Conning, a provider of asset management, risk management, capital management and industry research services for insurance companies, discloses this finding in a new report on investing trends at U.S. life insurers. Conducted with the American Council of Life Insurers (ACLI), the study highlights the concerns of 50 U.S. life insurance CEOs, noting declining investment income and the need for capital appreciation as primary concerns.

The report reveals that cash and bonds accounted for 84 percent of U.S. life insurers’ investable assets at the close of third quarter of 2014. This is the same percentage as Conning recorded in 2013, as well in 2011 and 2010.

The report indicates that U.S. life insurers are addressing continuing income needs by adding Triple-B corporate credit exposure and extending out the yield curve, despite declining risk premiums.

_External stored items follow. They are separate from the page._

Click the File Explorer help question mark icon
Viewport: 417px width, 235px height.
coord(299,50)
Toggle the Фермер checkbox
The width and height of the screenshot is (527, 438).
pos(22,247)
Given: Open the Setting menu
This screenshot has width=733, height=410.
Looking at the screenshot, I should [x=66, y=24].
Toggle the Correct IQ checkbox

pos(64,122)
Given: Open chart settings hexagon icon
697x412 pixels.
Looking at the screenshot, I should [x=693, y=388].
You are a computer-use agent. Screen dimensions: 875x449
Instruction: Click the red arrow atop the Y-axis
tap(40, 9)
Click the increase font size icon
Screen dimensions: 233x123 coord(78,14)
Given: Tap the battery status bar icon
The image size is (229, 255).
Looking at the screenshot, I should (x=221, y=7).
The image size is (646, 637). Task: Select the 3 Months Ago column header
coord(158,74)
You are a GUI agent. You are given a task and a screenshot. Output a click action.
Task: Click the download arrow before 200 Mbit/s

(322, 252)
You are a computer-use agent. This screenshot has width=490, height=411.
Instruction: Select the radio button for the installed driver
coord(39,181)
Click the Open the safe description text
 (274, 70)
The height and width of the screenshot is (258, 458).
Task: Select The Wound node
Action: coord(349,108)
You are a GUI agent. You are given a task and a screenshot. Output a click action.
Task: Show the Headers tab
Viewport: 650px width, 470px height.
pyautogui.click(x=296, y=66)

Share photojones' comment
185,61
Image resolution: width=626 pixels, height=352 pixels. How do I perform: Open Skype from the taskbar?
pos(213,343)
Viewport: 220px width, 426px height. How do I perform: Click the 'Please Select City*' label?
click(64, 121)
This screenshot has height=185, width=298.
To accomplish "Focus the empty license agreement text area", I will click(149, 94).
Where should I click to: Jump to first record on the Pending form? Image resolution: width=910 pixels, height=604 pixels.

The study cautions, however, that an exclusive focus on Triple-B credit may be to the detriment of other investment concerns, including the need for diversification and proactive risk management.

“The insurance industry, including life insurers, needs to consider a more holistic approach to enhancing portfolio performance,” says Mike Haylon, Managing Director at Conning. “We strongly believe that companies that incorporate strategies involving diversification, expertise in alternative investing, and a comprehensive risk management approach can position themselves more strategically for growth in the current investment environment.

Conversely, over-concentration in certain investment strategies is likely to weaken the outcome,” he adds.

Among the study’s other key findings:

  • 77 percent of surveyed CEOs say investment yield is critically important to maintaining profitability.

  • More than 80 percent of CEOs are diversifying portfolios beyond traditional fixed income assets as a strategy to drive investment yield and returns.

  • Spreads between Triple-B bonds and treasuries have narrowed dramatically since the financial crisis, so much so that companies have been taking more risk every year, but are getting paid less to do so.

  • The life insurance industry has less than 1 percent of invested assets in emerging market debt, though EM countries are contributing to over 50 percent of global GDP.

  • When looking at government debt to GDP, debt in developed countries represents over 106 percent of GDP, whereas debt in emerging markets countries now represents 33 percent of GDP.

  • Emerging markets debt credit ratings have been on a steady incline. According to Barclay’s Emerging Markets Debt Index, the weighted average rating of this asset class is now in the Triple-B.